-- TASK DETAILS --
Only the lines from the one containing "Open Collections from the toolbar" through the end of the data belong in the answer; reproduce them exactly.

-- DATA SHOWN --

———

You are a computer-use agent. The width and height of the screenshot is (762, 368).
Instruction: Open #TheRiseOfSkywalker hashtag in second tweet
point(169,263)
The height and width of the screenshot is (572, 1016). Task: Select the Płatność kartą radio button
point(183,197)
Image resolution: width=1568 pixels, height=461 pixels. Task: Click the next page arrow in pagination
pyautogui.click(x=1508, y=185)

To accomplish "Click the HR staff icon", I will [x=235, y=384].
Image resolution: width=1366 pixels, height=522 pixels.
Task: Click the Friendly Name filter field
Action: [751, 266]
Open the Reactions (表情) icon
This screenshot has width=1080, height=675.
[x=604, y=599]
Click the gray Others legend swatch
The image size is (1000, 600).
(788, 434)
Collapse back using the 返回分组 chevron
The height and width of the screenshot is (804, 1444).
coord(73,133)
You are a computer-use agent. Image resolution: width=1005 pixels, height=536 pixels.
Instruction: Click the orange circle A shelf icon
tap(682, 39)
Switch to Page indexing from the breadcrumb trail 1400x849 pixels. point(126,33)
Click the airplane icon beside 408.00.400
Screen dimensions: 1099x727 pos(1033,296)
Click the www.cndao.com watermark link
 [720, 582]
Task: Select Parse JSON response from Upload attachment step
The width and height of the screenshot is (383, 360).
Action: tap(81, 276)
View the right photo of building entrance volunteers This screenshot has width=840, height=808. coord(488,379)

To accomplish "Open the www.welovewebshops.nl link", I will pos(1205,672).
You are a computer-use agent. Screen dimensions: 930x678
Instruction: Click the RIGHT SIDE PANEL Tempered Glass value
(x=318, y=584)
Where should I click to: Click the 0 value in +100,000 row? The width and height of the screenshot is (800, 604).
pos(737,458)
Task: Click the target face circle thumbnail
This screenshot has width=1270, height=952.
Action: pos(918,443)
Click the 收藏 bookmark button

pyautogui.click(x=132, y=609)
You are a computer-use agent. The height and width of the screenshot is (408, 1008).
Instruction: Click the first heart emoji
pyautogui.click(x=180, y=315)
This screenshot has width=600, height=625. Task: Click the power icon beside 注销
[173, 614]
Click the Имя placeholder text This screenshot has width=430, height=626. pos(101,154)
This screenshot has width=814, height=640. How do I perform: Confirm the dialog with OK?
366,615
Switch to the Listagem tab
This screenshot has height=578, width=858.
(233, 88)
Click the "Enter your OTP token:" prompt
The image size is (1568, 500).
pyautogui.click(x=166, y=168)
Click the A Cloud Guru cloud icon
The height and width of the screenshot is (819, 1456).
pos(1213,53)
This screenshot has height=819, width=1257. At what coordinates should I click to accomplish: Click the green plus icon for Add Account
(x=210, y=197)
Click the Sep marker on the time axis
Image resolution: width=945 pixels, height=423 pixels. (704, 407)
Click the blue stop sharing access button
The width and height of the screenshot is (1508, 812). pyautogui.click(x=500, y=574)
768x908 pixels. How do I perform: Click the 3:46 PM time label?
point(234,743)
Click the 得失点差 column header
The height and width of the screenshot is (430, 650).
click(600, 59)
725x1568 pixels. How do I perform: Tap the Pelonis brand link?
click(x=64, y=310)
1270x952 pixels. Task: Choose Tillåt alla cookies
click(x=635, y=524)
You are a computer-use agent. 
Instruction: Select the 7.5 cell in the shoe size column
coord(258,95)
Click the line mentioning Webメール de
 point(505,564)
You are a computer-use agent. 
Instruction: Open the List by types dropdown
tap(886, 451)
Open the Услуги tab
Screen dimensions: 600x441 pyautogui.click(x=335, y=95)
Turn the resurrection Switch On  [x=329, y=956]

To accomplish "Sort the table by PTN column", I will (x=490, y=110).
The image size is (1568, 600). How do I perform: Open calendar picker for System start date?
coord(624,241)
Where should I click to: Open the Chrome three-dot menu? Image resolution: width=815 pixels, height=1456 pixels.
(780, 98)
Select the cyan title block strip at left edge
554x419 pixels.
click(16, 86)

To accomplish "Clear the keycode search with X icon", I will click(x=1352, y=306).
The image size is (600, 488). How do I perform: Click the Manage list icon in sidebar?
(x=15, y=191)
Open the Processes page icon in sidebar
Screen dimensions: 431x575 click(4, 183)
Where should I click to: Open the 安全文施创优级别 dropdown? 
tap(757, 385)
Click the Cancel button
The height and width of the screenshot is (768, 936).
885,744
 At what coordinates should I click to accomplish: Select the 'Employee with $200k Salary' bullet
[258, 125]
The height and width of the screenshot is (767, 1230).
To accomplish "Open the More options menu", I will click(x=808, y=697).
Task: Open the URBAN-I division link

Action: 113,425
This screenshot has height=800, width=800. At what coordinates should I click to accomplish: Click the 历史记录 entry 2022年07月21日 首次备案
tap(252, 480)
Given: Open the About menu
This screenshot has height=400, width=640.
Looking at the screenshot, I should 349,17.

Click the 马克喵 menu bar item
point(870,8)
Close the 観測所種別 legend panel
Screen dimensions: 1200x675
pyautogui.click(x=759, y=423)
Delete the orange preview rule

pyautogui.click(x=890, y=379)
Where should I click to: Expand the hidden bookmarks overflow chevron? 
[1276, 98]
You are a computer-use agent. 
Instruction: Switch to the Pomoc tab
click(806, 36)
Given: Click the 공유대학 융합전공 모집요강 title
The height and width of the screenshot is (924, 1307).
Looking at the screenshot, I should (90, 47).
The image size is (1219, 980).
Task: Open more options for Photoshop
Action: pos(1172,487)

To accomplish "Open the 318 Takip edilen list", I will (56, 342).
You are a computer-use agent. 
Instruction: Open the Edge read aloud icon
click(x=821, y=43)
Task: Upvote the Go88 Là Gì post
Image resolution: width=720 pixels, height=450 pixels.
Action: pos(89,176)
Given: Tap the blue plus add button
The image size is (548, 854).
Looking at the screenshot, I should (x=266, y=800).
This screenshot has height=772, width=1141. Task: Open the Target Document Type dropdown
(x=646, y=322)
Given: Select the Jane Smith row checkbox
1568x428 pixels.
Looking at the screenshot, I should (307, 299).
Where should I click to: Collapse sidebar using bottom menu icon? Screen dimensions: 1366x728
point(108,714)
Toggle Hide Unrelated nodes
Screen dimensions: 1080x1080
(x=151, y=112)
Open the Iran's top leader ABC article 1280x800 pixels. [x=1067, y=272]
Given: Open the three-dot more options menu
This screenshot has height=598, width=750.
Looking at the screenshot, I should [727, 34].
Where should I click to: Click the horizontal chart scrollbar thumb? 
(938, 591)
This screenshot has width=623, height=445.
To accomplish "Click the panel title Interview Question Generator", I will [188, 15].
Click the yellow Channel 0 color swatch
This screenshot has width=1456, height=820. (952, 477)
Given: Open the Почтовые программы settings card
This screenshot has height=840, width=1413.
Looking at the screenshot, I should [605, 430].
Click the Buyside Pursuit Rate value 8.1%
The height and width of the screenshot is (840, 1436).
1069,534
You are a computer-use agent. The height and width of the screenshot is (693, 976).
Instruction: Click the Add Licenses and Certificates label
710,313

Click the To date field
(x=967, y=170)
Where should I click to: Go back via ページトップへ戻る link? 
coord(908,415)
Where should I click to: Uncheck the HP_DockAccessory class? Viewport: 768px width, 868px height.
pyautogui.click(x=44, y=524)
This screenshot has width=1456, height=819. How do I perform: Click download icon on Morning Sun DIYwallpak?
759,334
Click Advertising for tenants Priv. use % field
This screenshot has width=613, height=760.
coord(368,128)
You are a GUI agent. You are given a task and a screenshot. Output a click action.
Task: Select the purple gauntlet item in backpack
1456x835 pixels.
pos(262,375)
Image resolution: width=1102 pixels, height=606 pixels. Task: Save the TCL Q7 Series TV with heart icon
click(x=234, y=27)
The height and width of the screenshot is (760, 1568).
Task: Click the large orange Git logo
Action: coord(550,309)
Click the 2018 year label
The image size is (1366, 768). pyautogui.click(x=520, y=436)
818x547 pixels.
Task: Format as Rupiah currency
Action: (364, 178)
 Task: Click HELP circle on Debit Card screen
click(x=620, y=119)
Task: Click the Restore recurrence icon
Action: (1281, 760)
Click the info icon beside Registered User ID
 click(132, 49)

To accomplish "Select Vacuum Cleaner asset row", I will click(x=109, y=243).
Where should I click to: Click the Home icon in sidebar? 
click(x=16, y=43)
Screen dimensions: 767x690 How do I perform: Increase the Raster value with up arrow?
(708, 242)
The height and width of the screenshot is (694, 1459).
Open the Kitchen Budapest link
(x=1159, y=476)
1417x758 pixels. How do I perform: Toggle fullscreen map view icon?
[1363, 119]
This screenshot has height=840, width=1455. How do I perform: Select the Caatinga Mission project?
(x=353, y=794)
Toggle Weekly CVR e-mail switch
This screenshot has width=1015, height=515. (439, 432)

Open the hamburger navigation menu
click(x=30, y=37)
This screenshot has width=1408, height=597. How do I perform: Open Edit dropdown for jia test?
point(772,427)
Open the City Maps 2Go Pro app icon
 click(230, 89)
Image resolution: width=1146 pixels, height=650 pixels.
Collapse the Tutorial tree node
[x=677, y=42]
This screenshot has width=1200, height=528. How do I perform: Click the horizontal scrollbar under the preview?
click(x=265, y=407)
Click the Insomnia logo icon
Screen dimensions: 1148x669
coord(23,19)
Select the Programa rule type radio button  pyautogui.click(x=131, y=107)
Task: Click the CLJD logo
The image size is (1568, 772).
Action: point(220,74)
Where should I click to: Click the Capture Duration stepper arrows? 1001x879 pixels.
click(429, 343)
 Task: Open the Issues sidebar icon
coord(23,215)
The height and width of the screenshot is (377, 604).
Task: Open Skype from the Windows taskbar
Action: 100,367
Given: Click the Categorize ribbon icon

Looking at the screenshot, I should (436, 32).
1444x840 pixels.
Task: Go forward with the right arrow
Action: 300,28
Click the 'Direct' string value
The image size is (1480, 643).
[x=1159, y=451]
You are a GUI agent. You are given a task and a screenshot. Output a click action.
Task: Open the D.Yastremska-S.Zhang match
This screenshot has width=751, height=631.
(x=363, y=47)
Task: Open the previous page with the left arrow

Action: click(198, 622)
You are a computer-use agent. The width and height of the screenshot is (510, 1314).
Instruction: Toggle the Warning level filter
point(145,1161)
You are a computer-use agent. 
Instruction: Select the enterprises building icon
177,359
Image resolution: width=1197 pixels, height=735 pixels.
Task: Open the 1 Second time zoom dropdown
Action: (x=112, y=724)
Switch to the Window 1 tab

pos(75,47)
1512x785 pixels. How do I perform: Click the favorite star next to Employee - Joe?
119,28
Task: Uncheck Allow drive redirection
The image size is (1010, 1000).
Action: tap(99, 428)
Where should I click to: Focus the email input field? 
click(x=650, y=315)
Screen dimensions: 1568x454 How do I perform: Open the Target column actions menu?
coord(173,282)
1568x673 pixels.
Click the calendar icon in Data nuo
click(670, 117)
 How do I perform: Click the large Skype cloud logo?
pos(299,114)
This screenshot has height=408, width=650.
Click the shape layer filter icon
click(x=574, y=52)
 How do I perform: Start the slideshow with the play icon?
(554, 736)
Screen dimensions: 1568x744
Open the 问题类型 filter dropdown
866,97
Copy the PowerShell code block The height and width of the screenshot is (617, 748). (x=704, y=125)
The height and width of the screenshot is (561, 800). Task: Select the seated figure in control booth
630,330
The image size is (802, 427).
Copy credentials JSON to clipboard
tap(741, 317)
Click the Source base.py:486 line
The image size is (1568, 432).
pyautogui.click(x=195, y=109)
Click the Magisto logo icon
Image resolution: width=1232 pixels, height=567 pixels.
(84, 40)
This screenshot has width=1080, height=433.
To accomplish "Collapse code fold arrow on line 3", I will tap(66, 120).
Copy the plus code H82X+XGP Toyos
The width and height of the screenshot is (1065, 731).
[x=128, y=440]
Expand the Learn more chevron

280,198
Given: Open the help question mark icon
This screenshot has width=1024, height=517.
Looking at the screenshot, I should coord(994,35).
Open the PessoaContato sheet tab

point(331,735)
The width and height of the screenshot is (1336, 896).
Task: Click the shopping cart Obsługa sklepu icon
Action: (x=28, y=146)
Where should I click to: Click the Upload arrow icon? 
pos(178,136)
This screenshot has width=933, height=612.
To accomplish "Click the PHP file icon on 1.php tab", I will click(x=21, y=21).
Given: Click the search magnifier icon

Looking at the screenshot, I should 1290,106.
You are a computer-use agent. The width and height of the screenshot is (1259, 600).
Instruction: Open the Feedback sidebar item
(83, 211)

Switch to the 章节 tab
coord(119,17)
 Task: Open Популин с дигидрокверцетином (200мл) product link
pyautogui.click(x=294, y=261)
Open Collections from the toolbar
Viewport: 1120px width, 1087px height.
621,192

———

-- RESPONSE AREA --
Open Collections from the toolbar
Viewport: 1120px width, 1087px height.
621,192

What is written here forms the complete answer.